After she graduated from college, Fu spent several years living and teaching English in Southwest China’s Yunnan province, where her mother was from. The experience and her deepened cultural connection inspired her to pursue her current career as a photographer and artist, now specializing in engineering immense, intricate, unique pop-up books.

Fu is based in Philadelphia, and has lived in the city’s Chinatown, too. When she was approached to design a Kinfolk monument, too many people came to mind for her to just pick one to honor. But a common spirit of the community stuck out to her.

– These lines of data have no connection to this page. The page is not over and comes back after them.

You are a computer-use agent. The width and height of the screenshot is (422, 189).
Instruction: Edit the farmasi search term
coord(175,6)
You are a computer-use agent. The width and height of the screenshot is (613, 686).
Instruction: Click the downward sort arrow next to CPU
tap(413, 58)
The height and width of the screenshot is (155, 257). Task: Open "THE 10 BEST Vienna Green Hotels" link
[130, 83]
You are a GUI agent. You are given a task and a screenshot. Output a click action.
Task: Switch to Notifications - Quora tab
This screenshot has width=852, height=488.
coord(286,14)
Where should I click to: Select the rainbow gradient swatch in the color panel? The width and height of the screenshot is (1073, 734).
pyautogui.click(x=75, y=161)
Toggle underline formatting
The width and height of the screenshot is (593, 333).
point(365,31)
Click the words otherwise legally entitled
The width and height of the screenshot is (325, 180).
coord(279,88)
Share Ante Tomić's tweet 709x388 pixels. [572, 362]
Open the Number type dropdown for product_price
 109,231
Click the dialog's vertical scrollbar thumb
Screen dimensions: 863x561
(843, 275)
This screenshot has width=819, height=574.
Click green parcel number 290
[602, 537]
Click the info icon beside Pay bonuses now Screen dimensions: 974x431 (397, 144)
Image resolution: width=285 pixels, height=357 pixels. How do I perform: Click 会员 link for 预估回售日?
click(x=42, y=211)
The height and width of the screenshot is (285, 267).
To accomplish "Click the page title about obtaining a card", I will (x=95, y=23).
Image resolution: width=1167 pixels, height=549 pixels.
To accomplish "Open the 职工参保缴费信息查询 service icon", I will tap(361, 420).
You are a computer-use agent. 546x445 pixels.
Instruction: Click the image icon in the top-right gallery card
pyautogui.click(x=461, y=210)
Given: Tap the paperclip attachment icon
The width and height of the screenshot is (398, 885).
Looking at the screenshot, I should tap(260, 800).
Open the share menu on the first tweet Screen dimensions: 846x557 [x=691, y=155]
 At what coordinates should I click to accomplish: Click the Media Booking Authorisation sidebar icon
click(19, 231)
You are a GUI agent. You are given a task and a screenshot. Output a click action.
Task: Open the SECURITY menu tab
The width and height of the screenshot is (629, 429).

“The main, overreaching theme, word, I was thinking in my head [was]: resilience,” Fu said, explaining how the neighborhood’s fight against the 76ers proposal to build a new arena adjacent to Chinatown is a continuation of the area’s fight to exist since it was built in 1871.

» READ MORE: Major Chinatown business and community group announces its opposition to planned Sixers arena

“Chinatown resisted against the Vine Street Expressway, the Convention Center, and the casinos, and a baseball stadium,” she said. “This is just one of the many things that Chinatown has fought in history.”

Her monument is aptly titled No Arena Movement, featuring light lanterns that float upward and a spiraling red Chinese dragon. Fu sought to build something whimsical and beautiful, but grounded in a strong message. Within the monument’s contextual information, she writes: “The neighborhood is a safe space where children play, adults grocery shop, people commune and break bread ... all of this is at threat of being displaced.”

North Philly’s aerospace pioneer

The first African American NASA astronauts did not journey into space until the 1980s, but Black people made their impact on adventures beyond Earth’s atmosphere long before then.

One of those pioneers was the Rev. Leon H. Sullivan, a Baptist church leader and entrepreneur from North Philly. Sullivan fought for social and economic justice for Black people around the world. Some of Sullivan’s work in North Philly still stands today, including Progress Plaza, America’s first Black-owned shopping center, as well as Zion Gardens, an affordable housing community.

» READ MORE: A city and church are celebrating the late Rev. Leon H. Sullivan, the ‘Lion of Zion,’ for his 100th birthday

Rasheedah Phillips, a North Philly-based artist and lawyer who operates the Black Quantum Futurism artistic and cultural collaborative with her partner, Camae Ayewa, wanted to honor Sullivan particularly for a cause he is less well known for.

In 1968, Sullivan established Progress Aerospace Enterprises, one of the world’s first Black-owned aerospace companies, in North Philly. The company built parts for NASA’s larger projects. “When the first landing on the moon came, I wanted something there that a Black man had made,” he once said.

“It’s just extremely important that we remember these legacies and we remember this work” Phillips said.

Black Quantum Futurism’s tribute to Sullivan and his work was adapted from a physical installation that Phillips and Ayewa built in 2018, called Black Space Agency. Their monument for Kinfolk is titled Black Hole SpaceTime Machine, and is the most interactive of the four Philly monuments. Users who “place” the spaceship-shaped monument in front of them then need to walk “inside” of it to view the references to Sullivan and his work.

Phillips’ work is closely tied to Afrofuturism, an artistic genre and concept that looks beyond the constraints of the present to envision Black people thriving in the future. Kinfolk’s monuments to figures and places that are often left out of conventional monument designs work toward a similar goal, and Phillips is grateful for it.

“It’s extremely important and beautiful to give artists an opportunity to uplift the people and things that are important to their communities, and to carry forward those legacies in different ways [that] can be taken around the world and accessed no matter what time zone ... or location you’re in,” she said.

“I think it’s just a really important service to the community.”